Risk Analyst - IT Governance, Risk, and Compliance

Location
Herndon USA-VA-Fairfax USA-MA-Westwood, VA
Posted
May 03, 2017
Closes
May 26, 2017
Function
Analyst, IT
Hours
Full Time
The Risk Analyst is responsible for supporting the IT governance and risk management processes including assessment of third party, cloud and cyber controls for the GDIT enterprise.
Specific responsibilities include:


• Document IT risks across third party, cyber and cloud environments to ensure protection of GDIT assets
• Maintain and regularly update the centralized IT risk registry in support of the enterprise IT risk management program
• Collaborate with cloud access security broker, application service providers and business line units to develop standards, processes and control design documentation in support of regulatory control frameworks
• Partner with leadership and/or key stakeholders to provide recommendations to reduce IT risk
• Document risk treatment plans and monitor remediation actions through the Plan of Action & Milestone (POAM) process
• Develop key performance indicator (KPI) / key risk indicator (KRI) metrics and communicate reporting to leadership on a periodic basis
• Provide support to the IT Project Management Office (PMO) processes to ensure risks are proactively discussed and managed
• Support cyber control testing, entity governance reviews and internal/external audit engagements, as deemed necessary
Perform adhoc special projects, as deemed necessary

Education BBA/BS/MS/MBA degree or a related technical discipline, or the equivalent combination of education, professional training or work experience.

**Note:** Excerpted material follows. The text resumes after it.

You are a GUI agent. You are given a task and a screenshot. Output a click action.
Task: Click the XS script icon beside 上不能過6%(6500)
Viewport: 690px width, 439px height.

Qualifications • 2-5 years of related experience in IT governance, IT risk management, third party assessments and/or cloud security frameworks
• Working knowledge and/or familiarity with NIST 800-53, NIST 800-30, Defense Federal Acquisition Regulations Supplement (DFARS) and/or Plan of Action & Milestone (POAM)
• Relevant industry certifications preferred

  As a trusted systems integrator for more than 50 years, General Dynamics Information Technology provides information technology (IT), systems engineering, professional services and simulation and training to customers in the defense, federal civilian government, health, homeland security, intelligence, state and local government and commercial sectors.With approximately 32,000 professionals worldwide, the company delivers IT enterprise solutions, manages large-scale, mission-critical IT programs and provides mission support services.GDIT is an Equal Opportunity/Affirmative Action Employer - Minorities/Females/Protected Veterans/Individuals with Disabilities.